Chapter 22 - Arnbjörg
Posted on https://books.clockworkcaracal.com/a-ghost-story/haunted/ch22 - if you aren't there, this is a pirated copy!
Friday, November 3, 2000
“What I don’t get is how that’s supposed to help anything!”
Arnbjörg and Jaya – Jamian, whatever – had been arguing on and off for days. It had started with Jamian’s spare genitalia, but it everything that bothered Arnbjörg about this place had just been coming out, in whispers and hisses and shouts, every time she saw her Keeper.
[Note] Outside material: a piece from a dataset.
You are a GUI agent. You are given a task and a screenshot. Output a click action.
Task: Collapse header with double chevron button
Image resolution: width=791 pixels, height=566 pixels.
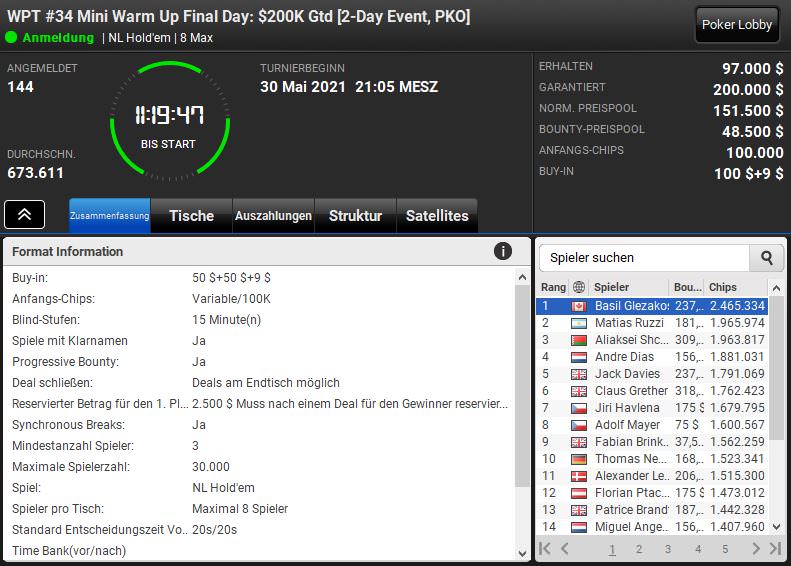tap(24, 214)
Today, she’d run into an argument with Sheba without even meaning to. She’d been in the kitchen, working on dessert, when Sheba had commented on her jacket. It had escalated from there. Sheba’s ears had gone back and she’d hissed at Arnbjörg – which had just barely missed leading to violence.
“I mean, what, she wants to be my friend? Now? If she wants to be my friend, why isn’t she just telling me things? Anything? Instead of talking about how I look?”
“I think she was just… saying you look nice? Noticing that the jacket fits you well? I mean,” Jaya offered slowly, “it does look really nice on you?”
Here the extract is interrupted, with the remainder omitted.